> The task:
Convert the entries below into a JSON list of strings, beginning at the line that contains "The width and height of the screenshot is (1204, 997)." and continuing through the line that contains "Expand the All". Use one string for each line and omit blank lines.

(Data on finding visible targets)
########

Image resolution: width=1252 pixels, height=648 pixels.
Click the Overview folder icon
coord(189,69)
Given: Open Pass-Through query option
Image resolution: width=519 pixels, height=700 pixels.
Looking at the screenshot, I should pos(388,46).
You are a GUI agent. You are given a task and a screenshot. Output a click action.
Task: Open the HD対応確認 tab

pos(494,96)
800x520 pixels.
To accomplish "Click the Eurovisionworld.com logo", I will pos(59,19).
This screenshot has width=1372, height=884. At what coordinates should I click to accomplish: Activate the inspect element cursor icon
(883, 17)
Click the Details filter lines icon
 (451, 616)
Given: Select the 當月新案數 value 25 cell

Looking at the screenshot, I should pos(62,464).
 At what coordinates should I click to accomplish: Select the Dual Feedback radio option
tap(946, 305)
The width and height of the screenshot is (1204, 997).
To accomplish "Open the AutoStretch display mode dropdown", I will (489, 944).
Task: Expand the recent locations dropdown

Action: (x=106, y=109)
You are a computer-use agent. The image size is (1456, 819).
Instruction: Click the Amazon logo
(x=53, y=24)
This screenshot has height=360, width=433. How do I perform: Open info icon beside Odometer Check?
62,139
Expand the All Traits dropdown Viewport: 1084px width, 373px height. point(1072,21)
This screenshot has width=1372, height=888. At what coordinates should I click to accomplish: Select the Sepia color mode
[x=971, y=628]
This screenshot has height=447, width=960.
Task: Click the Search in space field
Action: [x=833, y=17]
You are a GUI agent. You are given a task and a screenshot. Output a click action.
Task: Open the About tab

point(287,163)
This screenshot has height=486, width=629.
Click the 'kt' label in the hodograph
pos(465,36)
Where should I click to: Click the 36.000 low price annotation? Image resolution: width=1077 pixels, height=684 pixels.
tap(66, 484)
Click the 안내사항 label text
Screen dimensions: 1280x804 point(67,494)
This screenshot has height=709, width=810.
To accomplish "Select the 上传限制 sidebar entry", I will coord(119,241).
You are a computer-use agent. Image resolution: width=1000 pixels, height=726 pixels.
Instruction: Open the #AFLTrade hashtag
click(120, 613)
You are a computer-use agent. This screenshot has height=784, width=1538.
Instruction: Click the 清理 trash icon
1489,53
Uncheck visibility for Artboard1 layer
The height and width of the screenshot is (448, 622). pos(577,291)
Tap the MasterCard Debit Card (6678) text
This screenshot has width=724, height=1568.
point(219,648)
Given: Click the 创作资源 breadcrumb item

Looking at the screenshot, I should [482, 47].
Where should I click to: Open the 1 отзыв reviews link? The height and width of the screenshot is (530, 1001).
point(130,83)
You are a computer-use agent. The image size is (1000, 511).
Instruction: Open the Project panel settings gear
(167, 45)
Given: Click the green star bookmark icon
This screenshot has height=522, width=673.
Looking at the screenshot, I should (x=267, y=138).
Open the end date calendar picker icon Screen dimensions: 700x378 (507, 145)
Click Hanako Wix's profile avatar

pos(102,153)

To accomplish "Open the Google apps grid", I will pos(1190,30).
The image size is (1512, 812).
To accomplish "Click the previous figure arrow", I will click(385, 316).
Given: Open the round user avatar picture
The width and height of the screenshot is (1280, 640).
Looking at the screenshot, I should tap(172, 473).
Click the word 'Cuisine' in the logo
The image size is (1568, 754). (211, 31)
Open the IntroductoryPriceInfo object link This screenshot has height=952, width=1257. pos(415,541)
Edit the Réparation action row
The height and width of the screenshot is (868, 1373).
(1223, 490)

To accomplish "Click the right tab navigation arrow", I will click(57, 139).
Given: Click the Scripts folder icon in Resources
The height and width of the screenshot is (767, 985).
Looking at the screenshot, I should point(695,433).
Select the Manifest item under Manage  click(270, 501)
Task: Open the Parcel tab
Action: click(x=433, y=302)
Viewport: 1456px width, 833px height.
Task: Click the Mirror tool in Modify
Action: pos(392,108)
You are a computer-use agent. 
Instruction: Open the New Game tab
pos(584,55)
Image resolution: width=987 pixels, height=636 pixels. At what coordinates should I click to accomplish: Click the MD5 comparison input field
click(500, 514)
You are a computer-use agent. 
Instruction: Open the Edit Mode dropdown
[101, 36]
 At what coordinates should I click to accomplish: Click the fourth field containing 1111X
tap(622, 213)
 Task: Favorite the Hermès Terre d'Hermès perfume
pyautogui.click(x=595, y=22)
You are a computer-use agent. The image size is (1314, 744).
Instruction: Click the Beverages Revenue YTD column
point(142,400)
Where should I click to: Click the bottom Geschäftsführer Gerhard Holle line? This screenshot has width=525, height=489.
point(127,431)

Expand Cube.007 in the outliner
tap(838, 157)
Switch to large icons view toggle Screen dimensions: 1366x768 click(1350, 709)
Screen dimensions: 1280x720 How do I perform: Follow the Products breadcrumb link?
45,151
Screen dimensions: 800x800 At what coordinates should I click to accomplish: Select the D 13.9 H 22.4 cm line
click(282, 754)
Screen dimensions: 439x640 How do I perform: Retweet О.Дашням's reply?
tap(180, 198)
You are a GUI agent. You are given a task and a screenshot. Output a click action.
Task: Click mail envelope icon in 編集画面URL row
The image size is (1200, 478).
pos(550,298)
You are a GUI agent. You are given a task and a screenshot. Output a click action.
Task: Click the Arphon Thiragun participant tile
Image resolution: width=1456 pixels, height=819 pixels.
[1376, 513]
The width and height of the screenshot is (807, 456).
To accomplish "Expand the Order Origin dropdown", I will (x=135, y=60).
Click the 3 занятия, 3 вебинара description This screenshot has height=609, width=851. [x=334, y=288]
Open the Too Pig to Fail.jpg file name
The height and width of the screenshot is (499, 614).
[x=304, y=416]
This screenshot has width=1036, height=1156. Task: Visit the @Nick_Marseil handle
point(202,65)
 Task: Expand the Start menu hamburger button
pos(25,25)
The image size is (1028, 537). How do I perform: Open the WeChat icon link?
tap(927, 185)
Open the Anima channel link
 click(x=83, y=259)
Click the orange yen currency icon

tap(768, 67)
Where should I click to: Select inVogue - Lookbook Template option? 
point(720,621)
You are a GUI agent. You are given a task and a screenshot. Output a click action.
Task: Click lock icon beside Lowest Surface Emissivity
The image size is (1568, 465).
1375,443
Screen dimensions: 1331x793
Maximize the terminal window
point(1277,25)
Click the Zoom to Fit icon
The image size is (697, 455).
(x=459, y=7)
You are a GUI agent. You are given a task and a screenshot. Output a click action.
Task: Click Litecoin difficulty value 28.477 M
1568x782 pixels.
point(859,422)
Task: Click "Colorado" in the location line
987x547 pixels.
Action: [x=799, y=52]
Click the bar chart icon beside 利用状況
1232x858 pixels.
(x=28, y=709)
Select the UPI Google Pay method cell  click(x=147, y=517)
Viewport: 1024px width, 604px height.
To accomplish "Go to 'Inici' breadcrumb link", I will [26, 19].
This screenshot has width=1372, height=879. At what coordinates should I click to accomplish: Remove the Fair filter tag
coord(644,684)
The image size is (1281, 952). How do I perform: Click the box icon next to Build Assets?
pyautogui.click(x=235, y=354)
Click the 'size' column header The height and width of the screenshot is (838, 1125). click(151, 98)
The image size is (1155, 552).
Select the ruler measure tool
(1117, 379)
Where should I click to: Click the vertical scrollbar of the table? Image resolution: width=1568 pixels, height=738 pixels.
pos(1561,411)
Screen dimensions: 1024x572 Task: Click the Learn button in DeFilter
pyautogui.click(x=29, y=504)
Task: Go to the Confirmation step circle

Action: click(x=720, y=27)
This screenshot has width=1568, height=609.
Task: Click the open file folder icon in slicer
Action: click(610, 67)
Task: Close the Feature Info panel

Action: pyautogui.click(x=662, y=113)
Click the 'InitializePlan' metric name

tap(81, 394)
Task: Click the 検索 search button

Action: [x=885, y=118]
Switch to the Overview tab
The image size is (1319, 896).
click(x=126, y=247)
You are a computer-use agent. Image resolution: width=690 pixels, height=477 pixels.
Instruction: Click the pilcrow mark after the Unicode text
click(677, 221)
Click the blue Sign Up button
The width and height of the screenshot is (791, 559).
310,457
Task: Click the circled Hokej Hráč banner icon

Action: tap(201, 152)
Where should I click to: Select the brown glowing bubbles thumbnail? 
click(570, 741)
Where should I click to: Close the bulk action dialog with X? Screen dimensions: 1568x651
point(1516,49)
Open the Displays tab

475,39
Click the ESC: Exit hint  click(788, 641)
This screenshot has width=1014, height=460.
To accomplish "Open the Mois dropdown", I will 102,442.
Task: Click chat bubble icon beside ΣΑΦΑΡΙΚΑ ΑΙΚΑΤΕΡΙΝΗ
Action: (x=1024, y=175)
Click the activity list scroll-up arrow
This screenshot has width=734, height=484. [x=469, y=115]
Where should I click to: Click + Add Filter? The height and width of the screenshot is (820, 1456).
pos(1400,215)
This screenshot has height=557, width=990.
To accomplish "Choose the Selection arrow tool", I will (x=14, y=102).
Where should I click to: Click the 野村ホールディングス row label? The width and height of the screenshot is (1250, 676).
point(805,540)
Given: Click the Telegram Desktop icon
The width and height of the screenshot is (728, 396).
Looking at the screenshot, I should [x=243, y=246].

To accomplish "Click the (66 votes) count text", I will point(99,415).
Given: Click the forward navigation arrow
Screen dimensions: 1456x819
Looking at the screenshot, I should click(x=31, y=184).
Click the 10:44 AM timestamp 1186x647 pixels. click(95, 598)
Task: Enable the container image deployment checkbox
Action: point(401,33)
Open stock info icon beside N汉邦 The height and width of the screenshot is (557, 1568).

########

> Correct answer:
[
  "The width and height of the screenshot is (1204, 997).",
  "To accomplish \"Open the AutoStretch display mode dropdown\", I will (489, 944).",
  "Task: Expand the recent locations dropdown",
  "Action: (x=106, y=109)",
  "You are a computer-use agent. The image size is (1456, 819).",
  "Instruction: Click the Amazon logo",
  "(x=53, y=24)",
  "This screenshot has height=360, width=433. How do I perform: Open info icon beside Odometer Check?",
  "62,139",
  "Expand the All Traits dropdown Viewport: 1084px width, 373px height. point(1072,21)"
]